Portugal's establishment media have been apoplectic about the rise of Chega. In an article titled, "Far Right Comes to Parliament," the newspaper Público opined:
"The far right comes to Parliament by the hand of André Ventura, who has moved into the limelight after accusing the Gypsy community of living on subsidies.
"In Chega he was able to gather party militants who came essentially from traditional right parties, who had turned to a party that claims to be 'conservative in customs, liberal in economics, national in identity and personalist.'
In an essay titled, "We really have a problem," commentator Paulo Baldaia warned:
"There is reason to be concerned about the arrival of Chega, a one-man extremist party that does not hesitate to exploit the fears of the weak to electoral success.
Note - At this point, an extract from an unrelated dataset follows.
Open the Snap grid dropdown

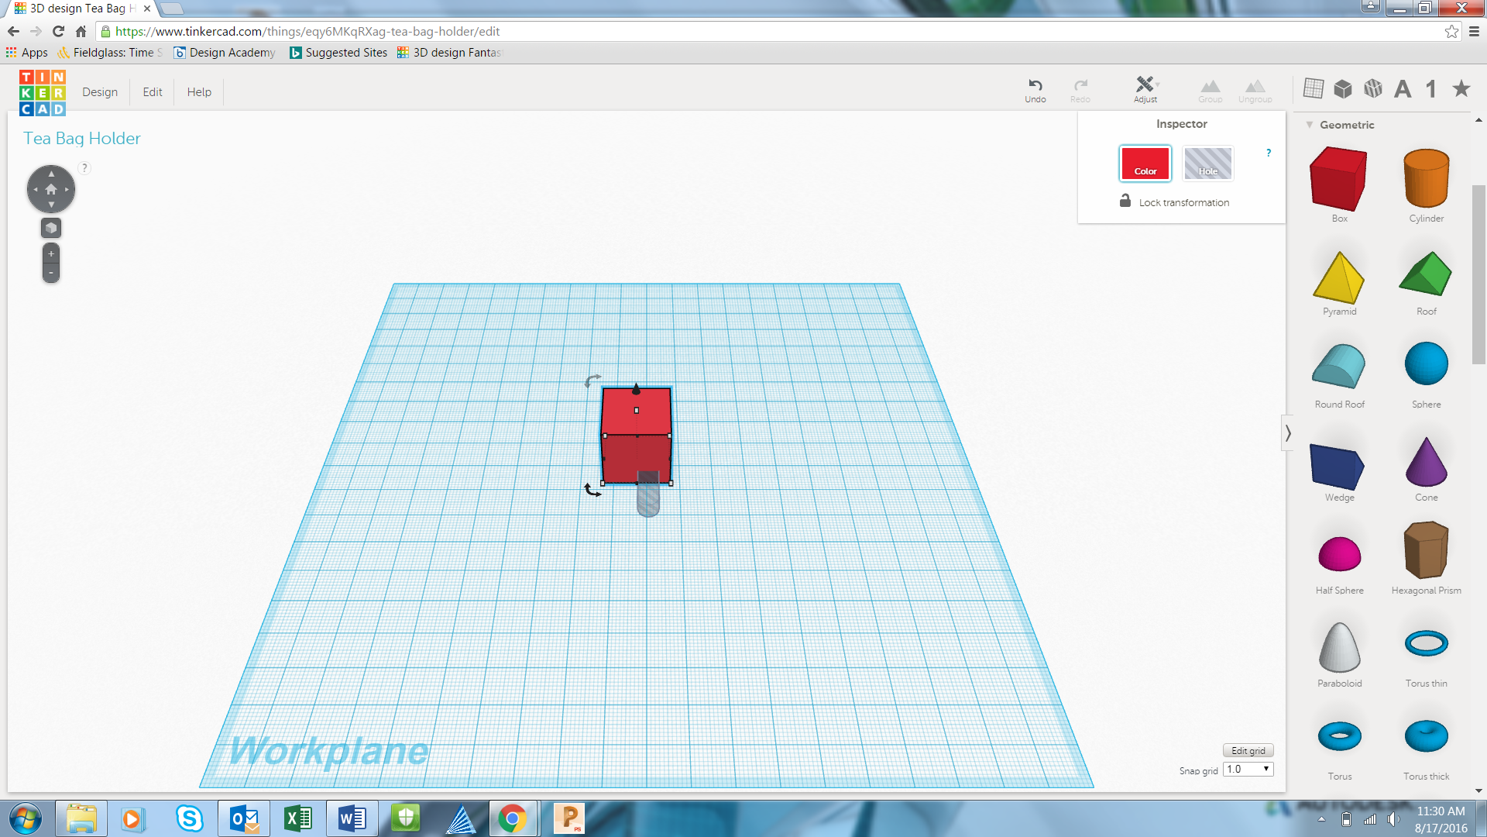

"If, at a time of low unemployment and economic growth, André Ventura was elected, one can imagine the growth potential of this party, which is openly intolerant of racial and ethnic minorities, if the unemployment rate is once again close to 18% (38% among young people), as it was in 2012/2013."
In an opinion article titled, "The Snake's Egg," Paula Ferreira, the Deputy Executive Editor of Jornal de Notícias, wrote:
"Portugal is no longer an oasis in Europe. Here too, against the expectations of the most optimistic, the far right has appeared. Just like there, the discourse against immigrants and the non-acceptance of difference conquers the way. In line with the Visegrad group, made up of Poland, Hungary, Slovakia and the Czech Republic, Chega is committed to combating immigration. For the new party with a parliamentary seat, the UN 'is a spreader of Marxist ideas,' for which Ventura is unwilling to pay. This strategy cannot be ignored."
Ventura has called on Portuguese citizens and media commentators to remain calm: "Chega is a democratic party. There is no reason for unusual alarm or attacks. Chega is not here to undermine democracy." In a tweet, Ventura added:
"They have to get used to Chega and our way of doing politics. We do not want ministries, secretariats of state or senior posts. We want to be the voice of discontent for an entire people. That is why we are going to Parliament!"